Matilde Sorrentino uccisa per aver salvato i bimbi dai pedofili, ergastolo per il mandante
Condannato all'ergastolo e all'isolamento diurno per un anno Francesco Tamarisco, ritenuto un elemento di spicco della malavita a Torre Annunziata, in provincia di Napoli, e il mandante dell'omicidio di Matilde Sorrentino, la “mamma coraggio” uccisa a 49 anni, davanti casa, il 26 marzo 2004 dopo aver denunciato una rete di pedofili. Dopo 17 anni da quell'efferato delitto è arrivata la sentenza della Corte di Assise di Napoli – presidente Antonio Palumbo, giudice a latere Giuseppe Sassone – che ha accolto le richieste del pm Pierpaolo Filippelli.

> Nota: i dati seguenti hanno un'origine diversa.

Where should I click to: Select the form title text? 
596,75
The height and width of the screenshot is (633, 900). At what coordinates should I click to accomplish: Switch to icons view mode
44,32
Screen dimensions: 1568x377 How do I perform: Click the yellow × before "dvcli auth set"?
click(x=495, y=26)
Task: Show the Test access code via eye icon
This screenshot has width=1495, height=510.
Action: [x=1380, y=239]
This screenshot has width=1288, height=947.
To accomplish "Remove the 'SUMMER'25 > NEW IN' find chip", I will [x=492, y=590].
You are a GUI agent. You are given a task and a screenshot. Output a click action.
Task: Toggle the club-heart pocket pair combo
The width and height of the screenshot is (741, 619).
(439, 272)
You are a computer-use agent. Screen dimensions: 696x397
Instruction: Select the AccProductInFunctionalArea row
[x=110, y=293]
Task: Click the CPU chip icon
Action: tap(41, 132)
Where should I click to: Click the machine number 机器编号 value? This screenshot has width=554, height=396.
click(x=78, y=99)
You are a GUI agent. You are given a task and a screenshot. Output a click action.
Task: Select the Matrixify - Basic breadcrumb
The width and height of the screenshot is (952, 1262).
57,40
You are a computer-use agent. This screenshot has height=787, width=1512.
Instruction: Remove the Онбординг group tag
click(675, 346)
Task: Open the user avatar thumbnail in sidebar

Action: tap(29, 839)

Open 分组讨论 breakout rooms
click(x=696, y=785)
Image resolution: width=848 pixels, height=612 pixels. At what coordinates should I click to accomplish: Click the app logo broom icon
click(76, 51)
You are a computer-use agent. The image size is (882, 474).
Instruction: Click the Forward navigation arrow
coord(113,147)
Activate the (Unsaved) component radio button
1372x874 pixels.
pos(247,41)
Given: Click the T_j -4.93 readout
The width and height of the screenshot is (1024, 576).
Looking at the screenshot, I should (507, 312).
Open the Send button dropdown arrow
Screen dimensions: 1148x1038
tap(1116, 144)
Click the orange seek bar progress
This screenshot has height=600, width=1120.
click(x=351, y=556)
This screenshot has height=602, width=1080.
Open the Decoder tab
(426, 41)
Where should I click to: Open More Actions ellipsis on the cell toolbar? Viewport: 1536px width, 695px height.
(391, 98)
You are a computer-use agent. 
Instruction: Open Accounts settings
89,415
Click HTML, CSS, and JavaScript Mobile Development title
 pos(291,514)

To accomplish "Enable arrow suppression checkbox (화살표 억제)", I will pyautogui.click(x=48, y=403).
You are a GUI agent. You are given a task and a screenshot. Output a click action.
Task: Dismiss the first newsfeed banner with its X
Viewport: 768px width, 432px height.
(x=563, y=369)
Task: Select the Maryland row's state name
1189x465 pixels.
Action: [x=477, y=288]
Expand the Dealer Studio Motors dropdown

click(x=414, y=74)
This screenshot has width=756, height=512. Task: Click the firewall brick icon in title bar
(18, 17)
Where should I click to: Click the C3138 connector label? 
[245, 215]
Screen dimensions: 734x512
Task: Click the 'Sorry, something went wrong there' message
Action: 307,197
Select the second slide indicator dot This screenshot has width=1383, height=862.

La Procura: “Una donna coraggiosa”
Matilde fu ammazzata sull'uscio di casa con quattro colpi di pistola. Secondo gli inquirenti, per aver denunciato un giro di abusi sessuali perpetrati ai danni di alcuni bambini, tra i quali il figlio, nel quartiere dei Poverelli a Torre Annunziata. La sentenza è arrivata oggi, a seguito della camera di consiglio. Per il procuratore di Torre Annunziata, Nunzio Fragliasso, “l'omicidio della Sorrentino ha rappresentato la feroce ritorsione ai danni di una donna che con il proprio coraggio aveva consentito di disvelare una turpe sequenza di violenze ai danni di bambini indifesi e di assicurare alla Giustizia i relativi responsabili”.
Sono state 43 le udienze del processo, iniziato il 2 febbraio 2019. I giudici hanno ascoltato 11 collaboratori di giustizia. Secondo i magistrati, il killer di Matilde sarebbe stato Alfredo Gallo, anche lui condannato in via definita all'ergastolo, il 24 maggio del 2005. Determinante fu la testimonianza del figlio della vittima che lo riconobbe dopo averlo visto darsi alla fuga dopo l'agguato. Secondo quanto ricostruito, il gruppo di pedofili avrebbe operato fino all'aprile del 1996. Le vittime erano bambini tra i 6 e i 7 anni, violentati, fotografati e ripresi in video, all'interno di case private e anche in una scuola elementare. I bambini sarebbero stati minacciati anche con siringhe e coltelli, legati e picchiati. Le foto poi finivano nel circuito pedopornografico. Una rete dell'orrore che Matilde con la sua denuncia contribuì a svelare e fermare.